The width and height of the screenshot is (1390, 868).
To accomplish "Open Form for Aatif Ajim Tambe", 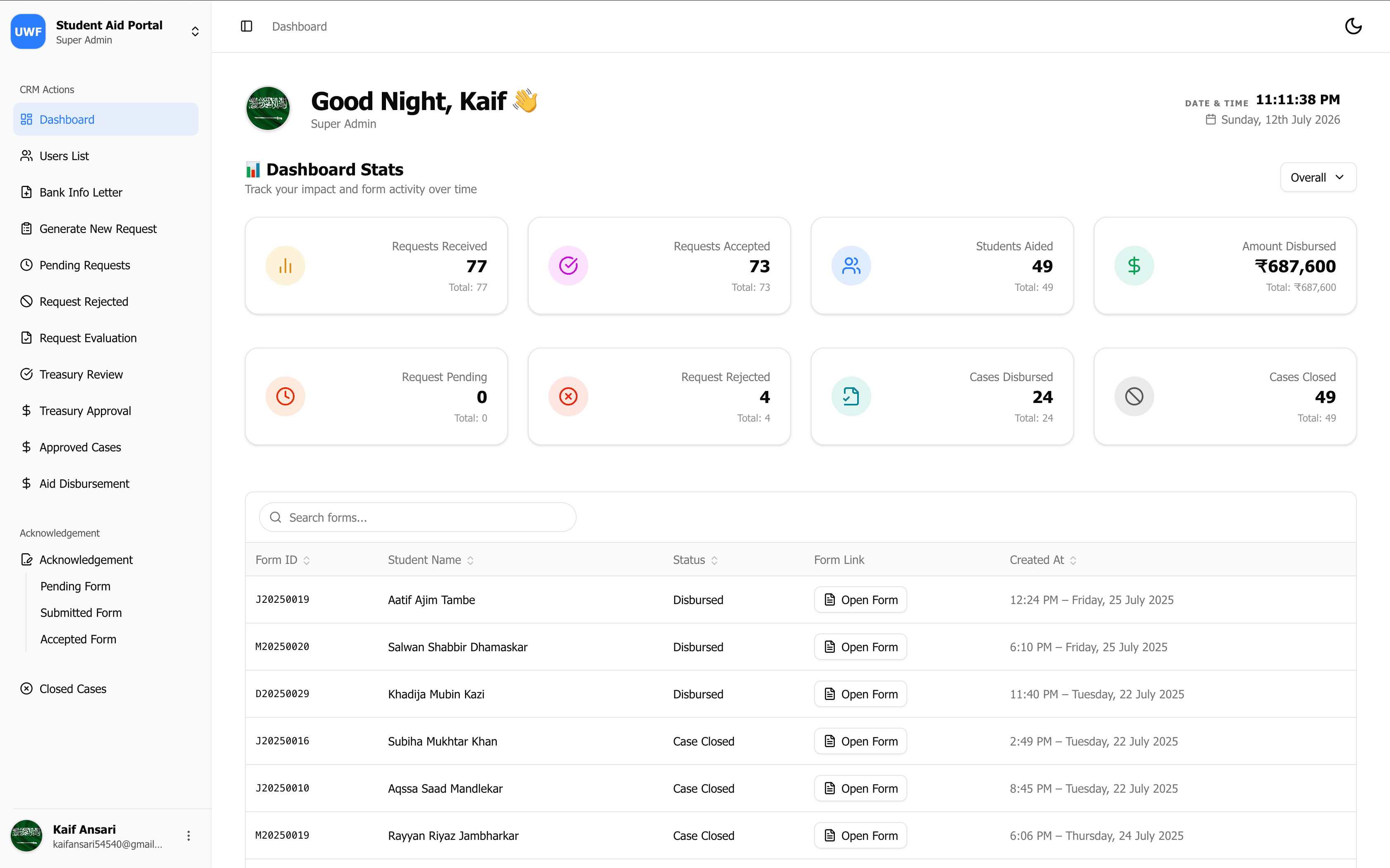I will [x=860, y=600].
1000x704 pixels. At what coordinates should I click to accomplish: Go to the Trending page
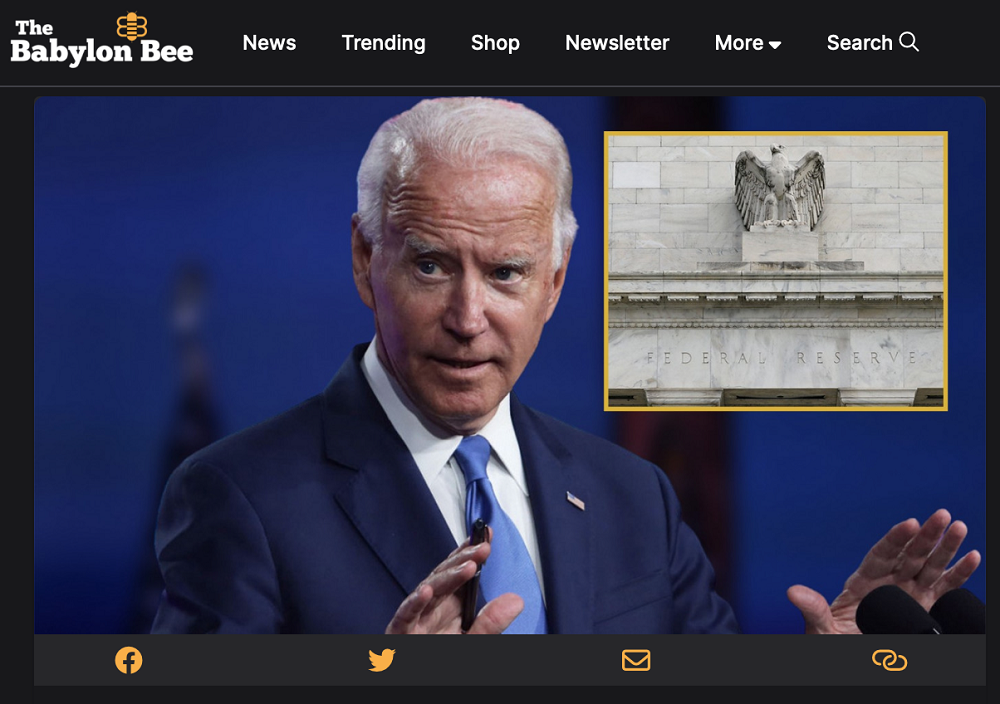(x=383, y=43)
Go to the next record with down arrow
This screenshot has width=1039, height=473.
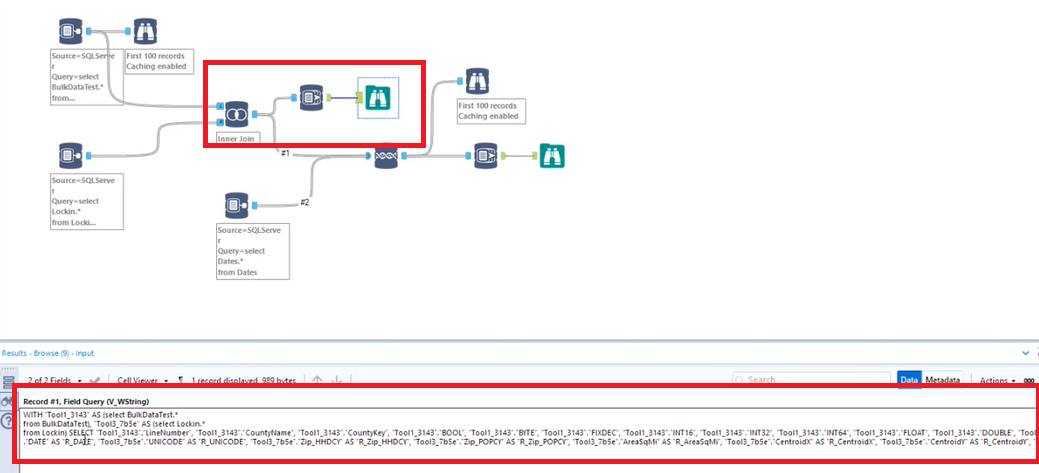tap(336, 380)
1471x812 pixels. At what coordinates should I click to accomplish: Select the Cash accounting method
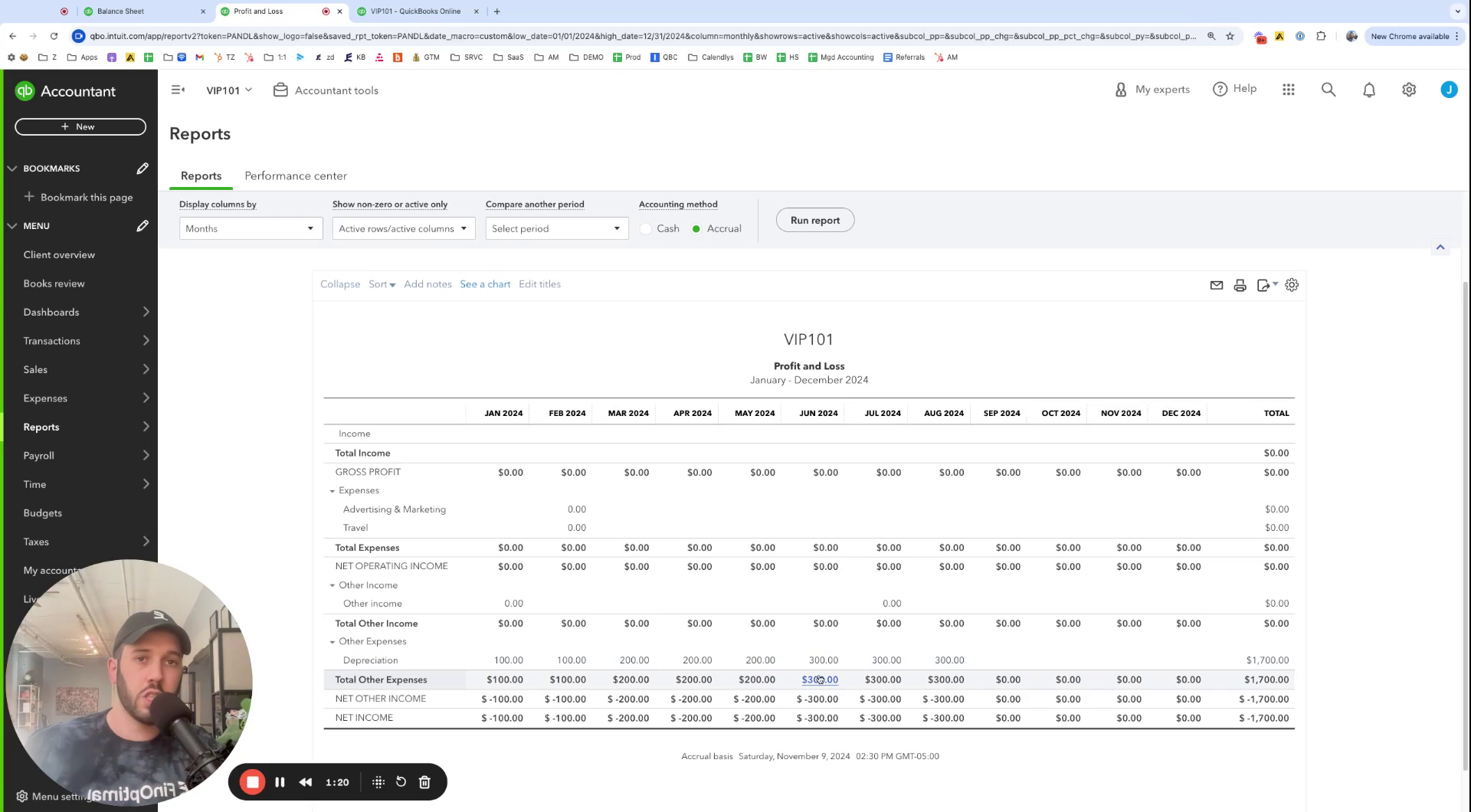coord(646,229)
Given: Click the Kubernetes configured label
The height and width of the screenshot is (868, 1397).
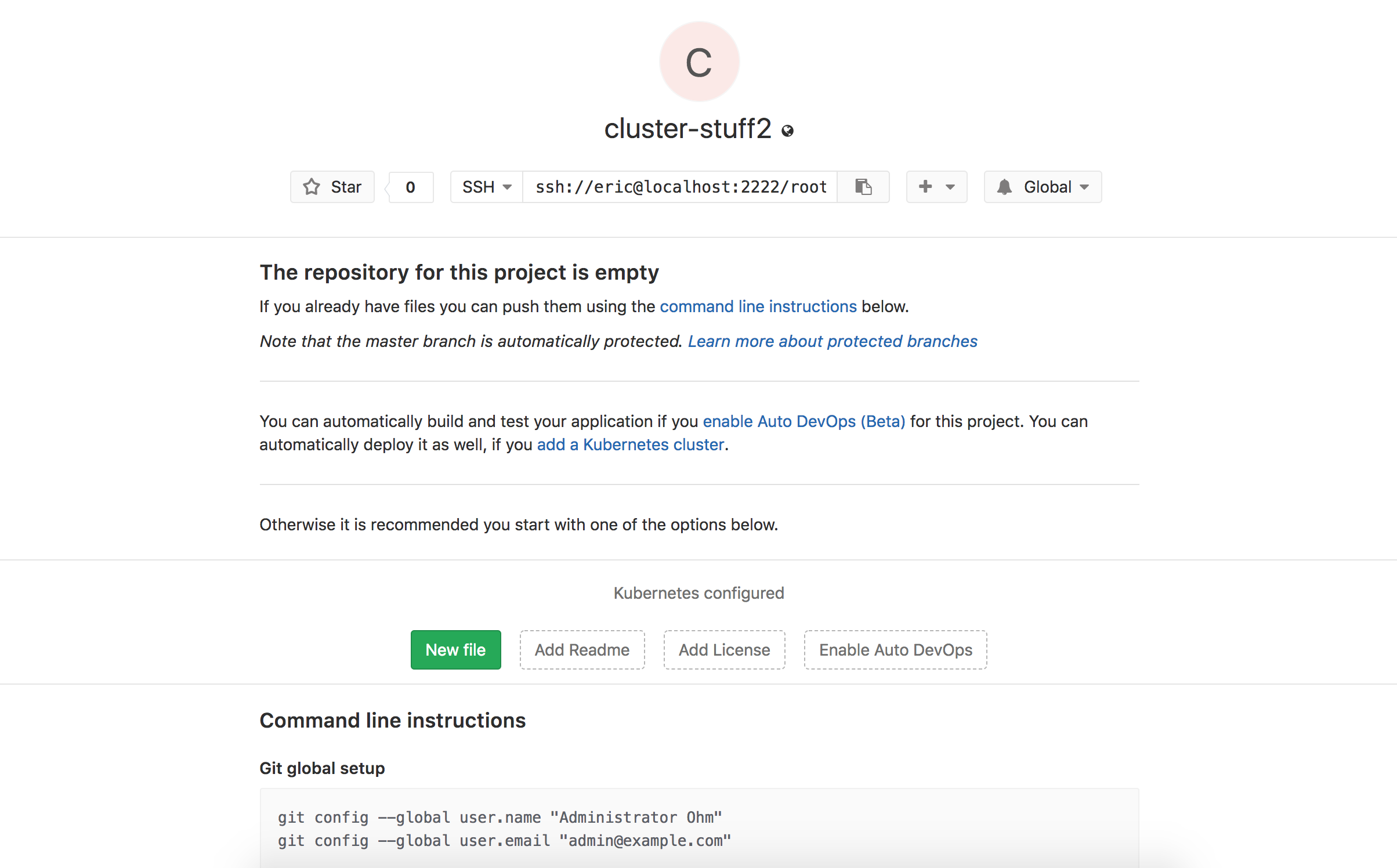Looking at the screenshot, I should pos(698,593).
──────────────────────────────
If a picture falls within the span, leave it out, and reproduce exactly the lines from the one containing "This screenshot has width=1039, height=473." through the end of the material, and no others.

This screenshot has width=1039, height=473.
tap(336, 380)
1471x812 pixels. At what coordinates should I click to accomplish: Select the Cash accounting method
coord(646,229)
Given: Click the Kubernetes configured label
The height and width of the screenshot is (868, 1397).
Looking at the screenshot, I should pos(698,593).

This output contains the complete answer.